Global economic uncertainty overshadows strong earnings due to rising costs, weak sentiment, and trade tensions

From Yahoo Finance: 2025-05-17 07:00:00

As the first-quarter earnings season wraps up, the uncertain global economic outlook overshadows better-than-expected results. Companies in the US, Europe, and China are revising forecasts due to rising costs, weak consumer sentiment, and trade tensions. Despite strong profits, profit guidance momentum is at its lowest since 2010 in the US.

In Europe, earnings growth expectations have slowed, even as companies exceed projections. In China, earnings forecasts have dropped due to Trump’s tariff blitz. European firms with grim outlooks are underperforming, indicating tariffs haven’t been fully factored in. China’s earnings picture remains uncertain due to low inflation.

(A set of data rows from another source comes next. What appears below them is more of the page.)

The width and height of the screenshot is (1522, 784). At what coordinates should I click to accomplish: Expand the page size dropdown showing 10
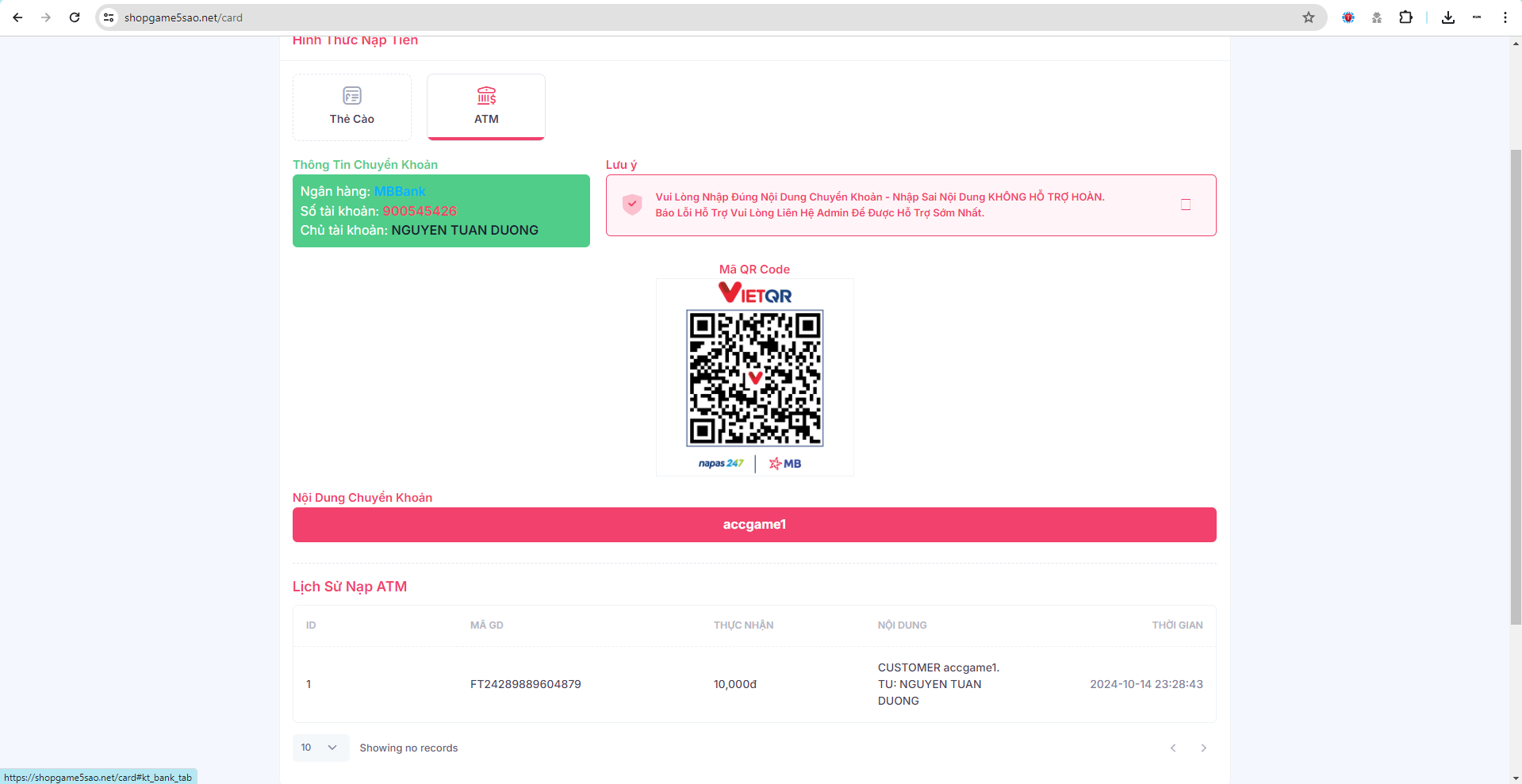(320, 748)
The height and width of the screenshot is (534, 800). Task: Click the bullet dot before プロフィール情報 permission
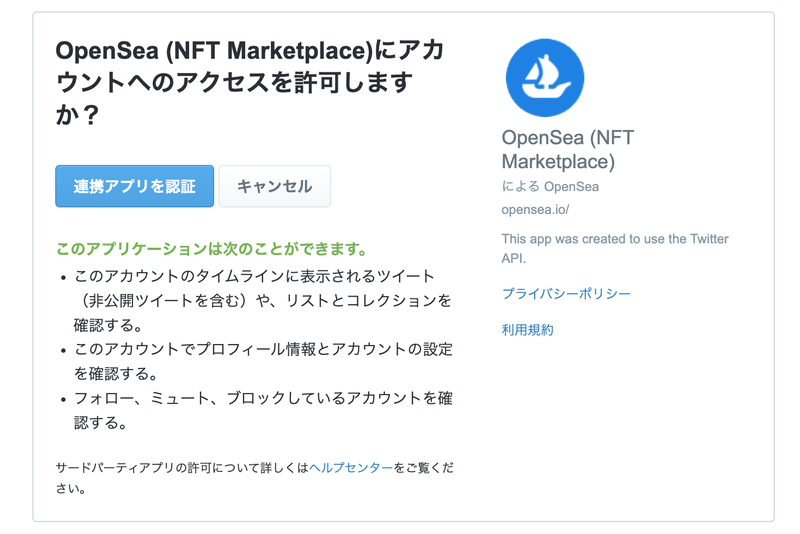[63, 350]
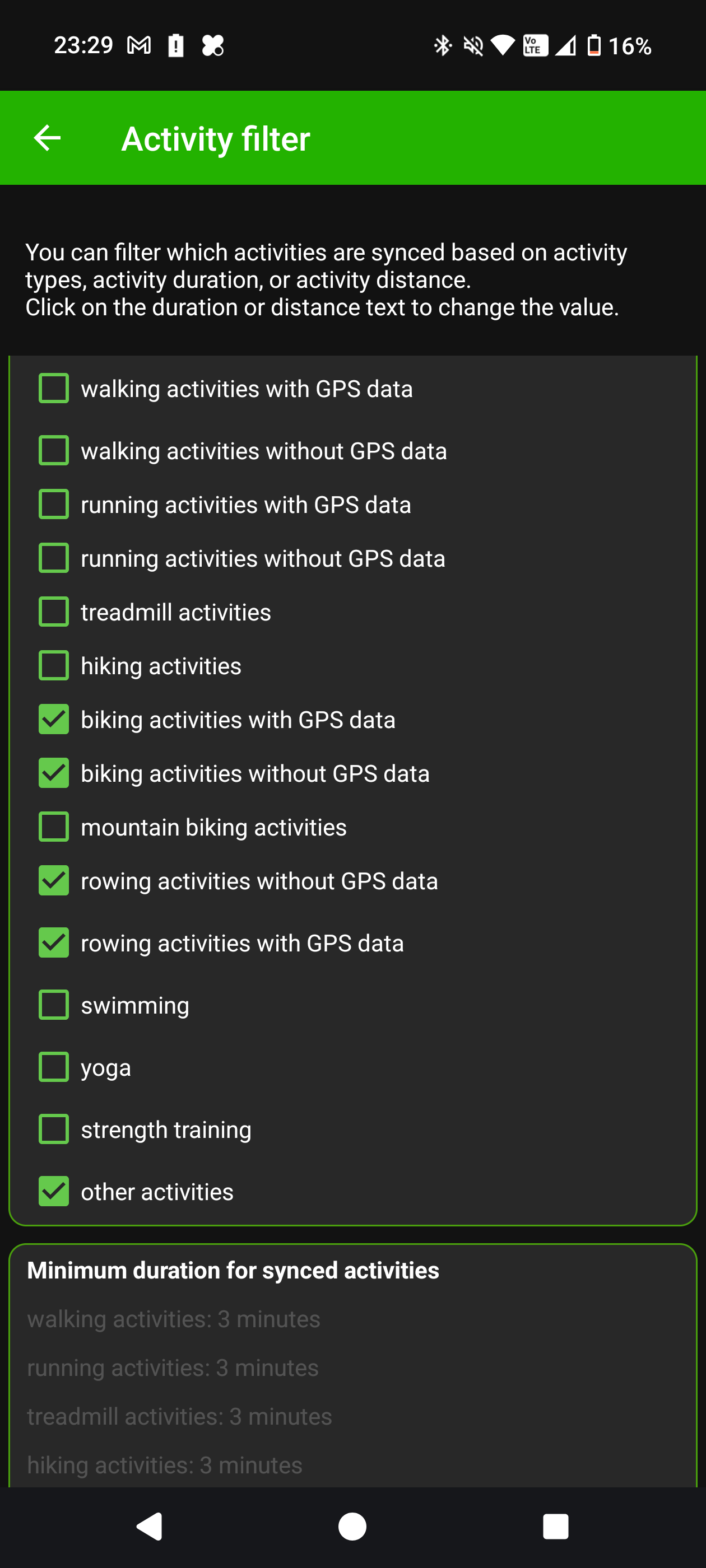706x1568 pixels.
Task: Enable walking activities with GPS data
Action: click(54, 388)
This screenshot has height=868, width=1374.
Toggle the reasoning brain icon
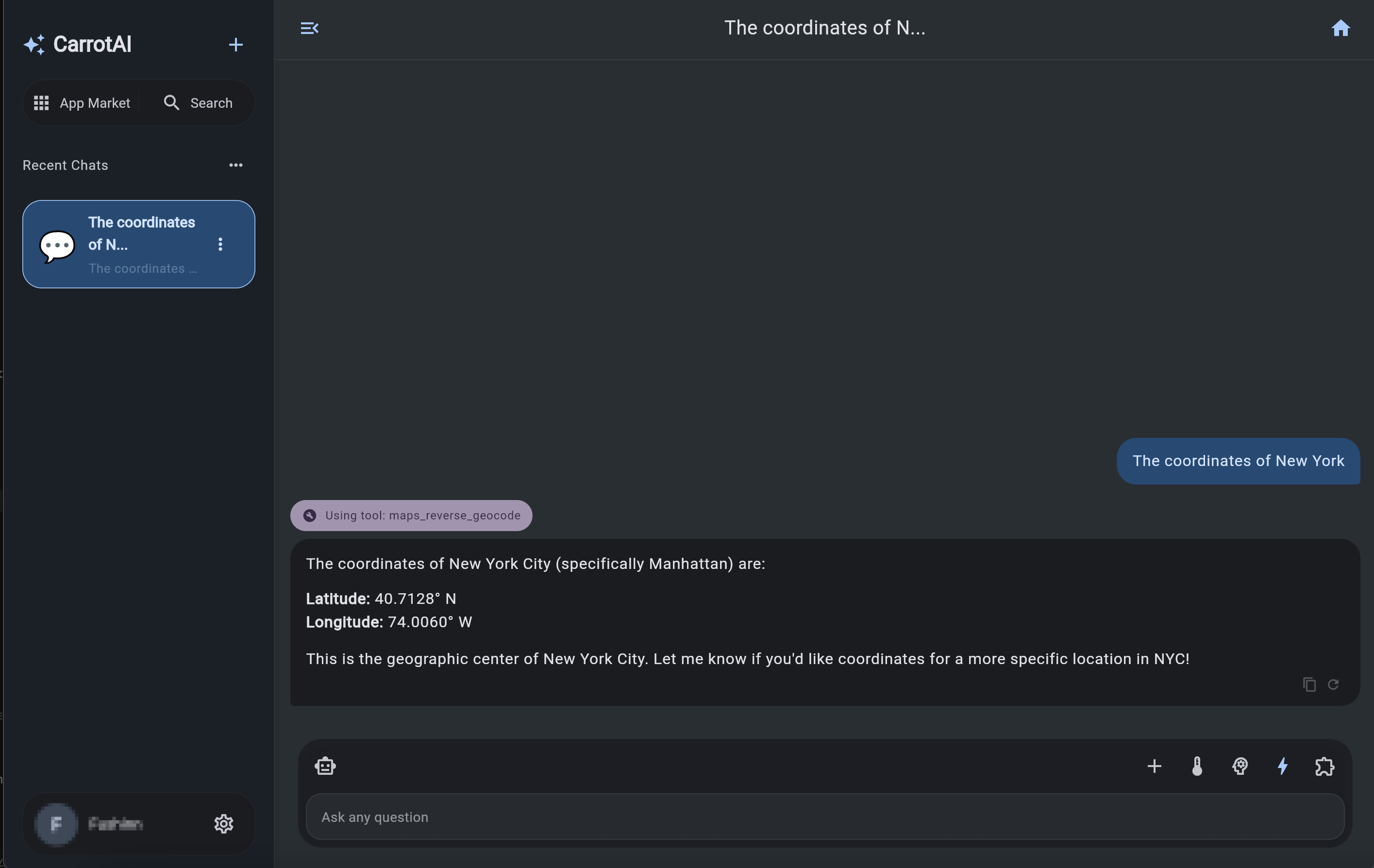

Stocks have surged amid US-China trade tensions easing. Companies are preparing for different tariff scenarios, with investors rewarding those with lower exposure. No industry is safe from tariff impact, with Walmart, Deere & Co, Alibaba, and Daimler among those affected. Tariff mentions in earnings calls hit a record high.

Tech companies, particularly AI firms, show resilience. The Magnificent Seven tech companies perform well, easing tariff fears. In Europe, ASML Holding NV’s bookings disappoint, while SAP SE signals strong demand for cloud-based software. Overall, tech companies perform relatively well in the first-quarter earnings season.